TASK: Give back exactly the lines spanning from the one containing "预约医生 (391, 167)" to the final line of the records below, and no others.

▶

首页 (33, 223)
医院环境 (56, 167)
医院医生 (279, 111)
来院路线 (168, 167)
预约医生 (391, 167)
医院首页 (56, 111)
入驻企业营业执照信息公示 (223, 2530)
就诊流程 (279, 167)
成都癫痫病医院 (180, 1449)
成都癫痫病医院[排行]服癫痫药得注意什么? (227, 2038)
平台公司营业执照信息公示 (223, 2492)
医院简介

◀

WRITTEN SOLUTION:
预约医生 (391, 167)
医院首页 (56, 111)
入驻企业营业执照信息公示 (223, 2530)
就诊流程 (279, 167)
成都癫痫病医院 (180, 1449)
成都癫痫病医院[排行]服癫痫药得注意什么? (227, 2038)
平台公司营业执照信息公示 (223, 2492)
医院简介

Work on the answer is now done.